*EXERCICES*.
- 1) Indiquez si chacune des affirmations suivantes s'accorde avec la critique du film, en répondant par oui ou par non et en citant les mots décisifs. (a) L'auteur trouve les dessins d'une extrême laideur. (b) Denis Podalydès prête sa voix au soldat. (c) Les juifs sont nommés dans le film.
- 2) Relevez toutes les personnes désignées par leur nom dans la critique du film.
- 3) Poursuivez la critique du film après sa dernière phrase.
**** DOCUMENT ****
Le même grincheux (mais je crois qu'il s'agissait d'une grincheuse) a prétendu que les dessins étaient d'une extrême laideur. C'est son droit, je les ai trouvés, comme la plupart des personnes qui voient ce film, absolument admirables. Peut-être parce que je n'ai aucun talent en la matière mais ces traits et cette animation sont pour moi d'une grande qualité.
Dominique Blanc la bûcheronne, Grégory Gadebois le bûcheron et Denis Podalydès le soldat prêtent leurs voix de caméléons et incarnent avec conviction les personnages, c'est un régal, et Alexandre Desplat se surpasse une fois de plus à la partition.
Quant à continuer ou pas à représenter la déportation, les camps de la mort, la Shoah au cinéma, le débat est toujours sensible il semble. Les plus jeunes (pas avant 10 ans je pense) pourront avec ce film avoir une idée de l'horreur que les peuples ont traversée à cette époque et notamment les juifs qui ne sont jamais nommés ici, le réalisateur opte pour les appeler sans coeurs.
**** DONNÉES SOURCES ****
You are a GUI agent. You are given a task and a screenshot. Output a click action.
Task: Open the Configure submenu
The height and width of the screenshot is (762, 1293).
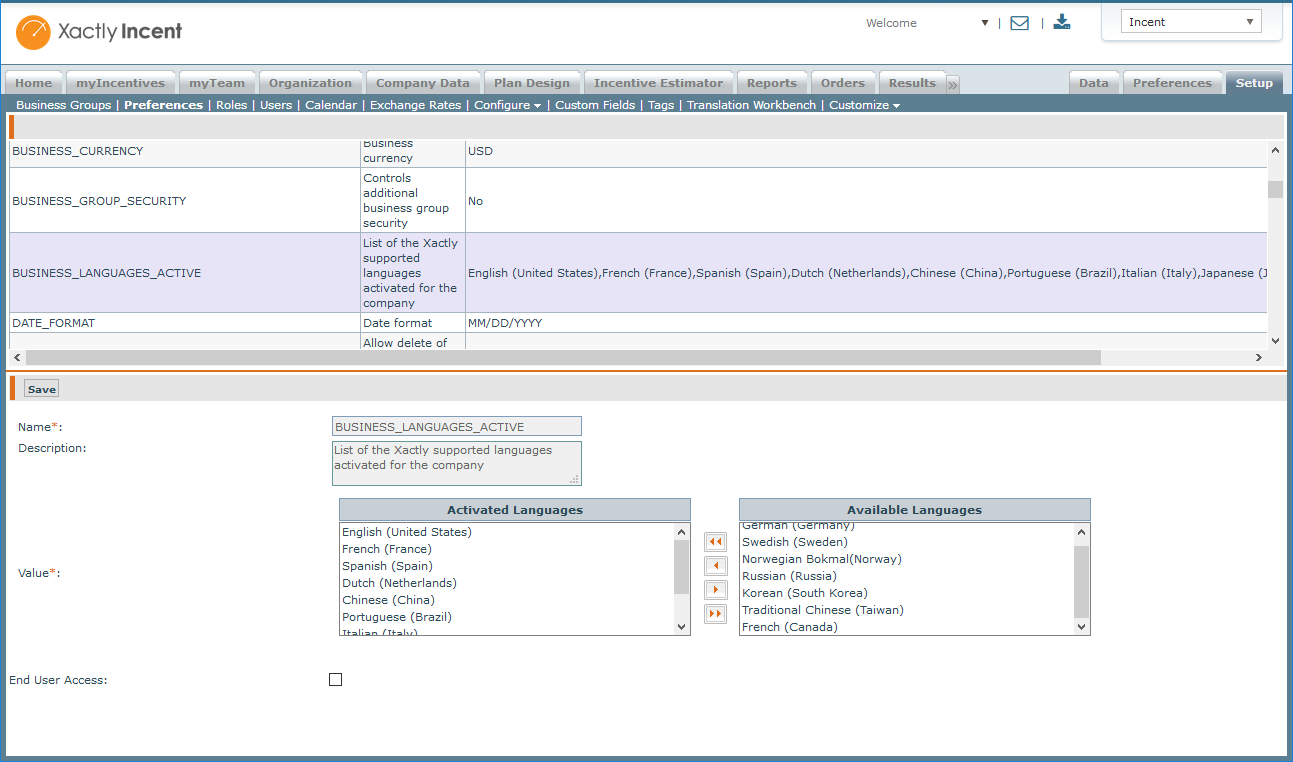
****
*CORRIGÉ*.
- 1)
(a) Non : « je les ai trouvés, comme la plupart des personnes qui voient ce film, absolument admirables »
(b) Oui : « Denis Podalydès le soldat »
(c) Non : « les juifs qui ne sont jamais nommés ici »

- 2) Dominique Blanc, Grégory Gadebois, Denis Podalydès, Alexandre Desplat

- 3)
Avec le passage des trains et leurs sifflements sinistres, c'est tout un pan de l'humanité sans âme, sans pitié qui observe sans broncher. Les personnages des bûcherons jamais ne s'interrogent et jugent sans comprendre. Parmi eux, au-dessus de la haine, au-dessus de cette humanité sans âme se dressent une gueule cassée de la Première guerre mondiale, soldat généreux et compatissant et une femme remarquable qui incarne à elle seule tout l'amour du monde dont elle enveloppe sa précieuse petite marchandise et cette pensée du Talmud :
"Qui sauve une Vie sauve l'humanité entière".
Le réalisateur n'élude pas les horreurs, entraîne certains personnages, et c'est assez inattendu, jusqu'au meurtre et choisit de figer l'abomination des camps en images fixes en noir et blanc où les visages sont pétrifiés à tout jamais dans un cri d'effroi. L'une des scènes les plus bouleversantes est celle où un rescapé aperçoit son visage déshumanisé dans une vitrine et renonce à se faire connaître...
Le reste est silence..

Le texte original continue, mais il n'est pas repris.